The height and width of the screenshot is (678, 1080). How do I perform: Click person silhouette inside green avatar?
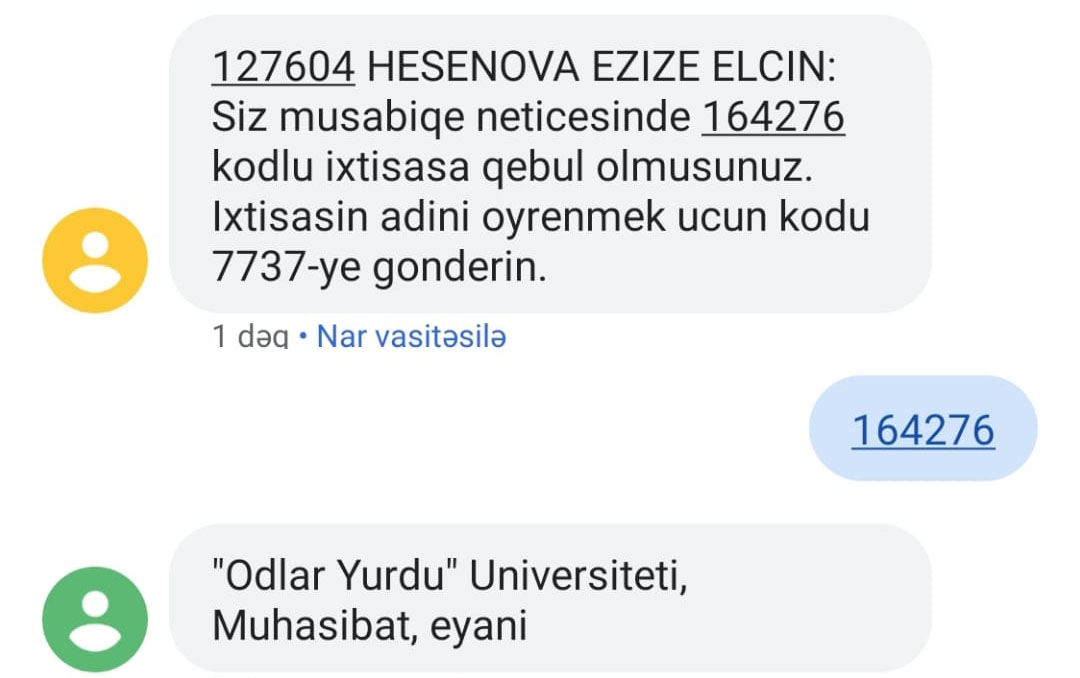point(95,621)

+++++

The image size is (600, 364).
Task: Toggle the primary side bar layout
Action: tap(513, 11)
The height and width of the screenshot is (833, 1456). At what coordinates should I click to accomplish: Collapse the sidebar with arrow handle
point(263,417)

+++++

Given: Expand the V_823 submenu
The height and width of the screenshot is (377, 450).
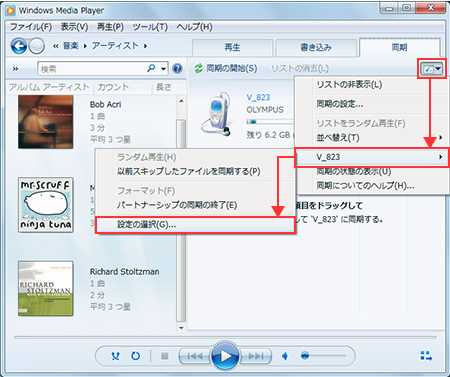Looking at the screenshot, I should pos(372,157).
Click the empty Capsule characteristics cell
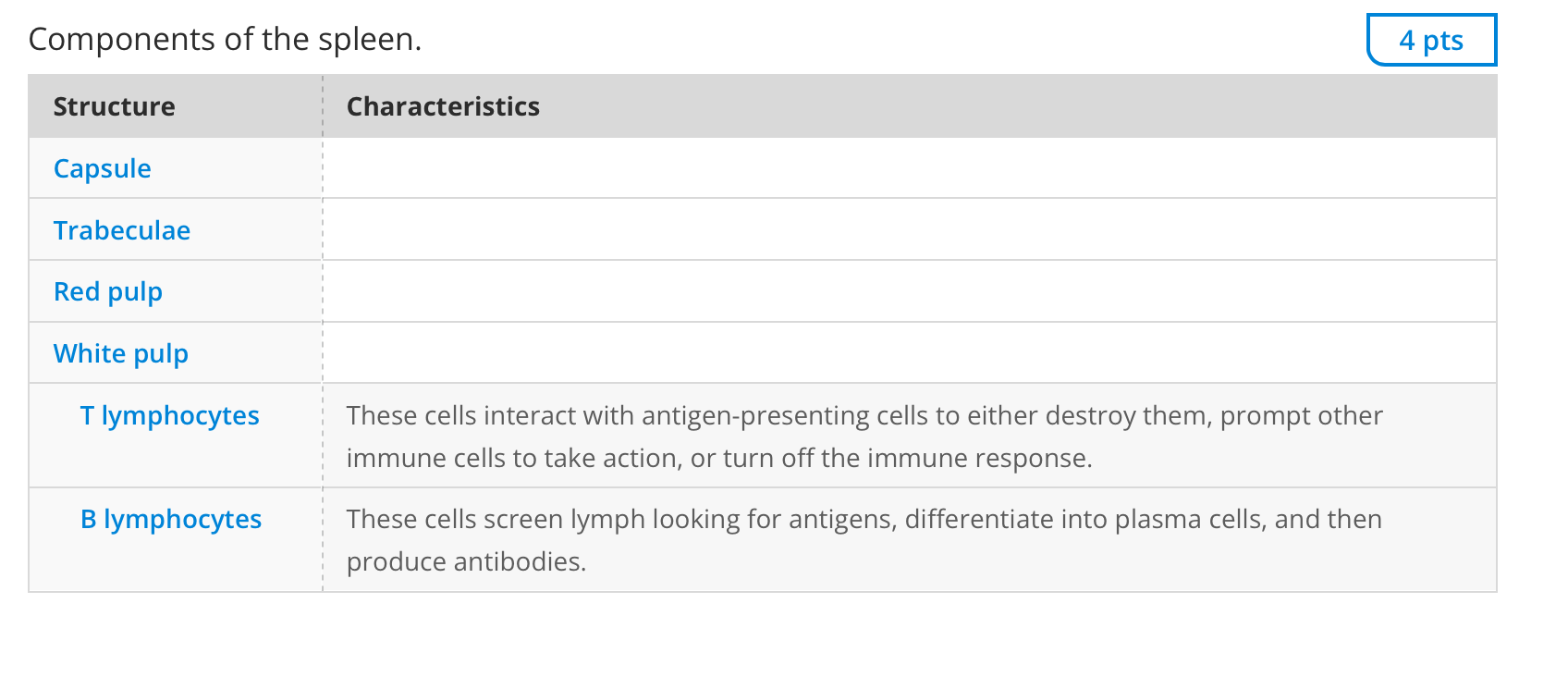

+++++

◆ TO DO: Start with the line above containing "The height and width of the screenshot is (377, 450)." and end with the line containing "Click the empty Capsule characteristics cell". Set down that stretch exactly, without any pictures.

◆ TASK RESULT:
The height and width of the screenshot is (377, 450).
Looking at the screenshot, I should pos(372,157).
Click the empty Capsule characteristics cell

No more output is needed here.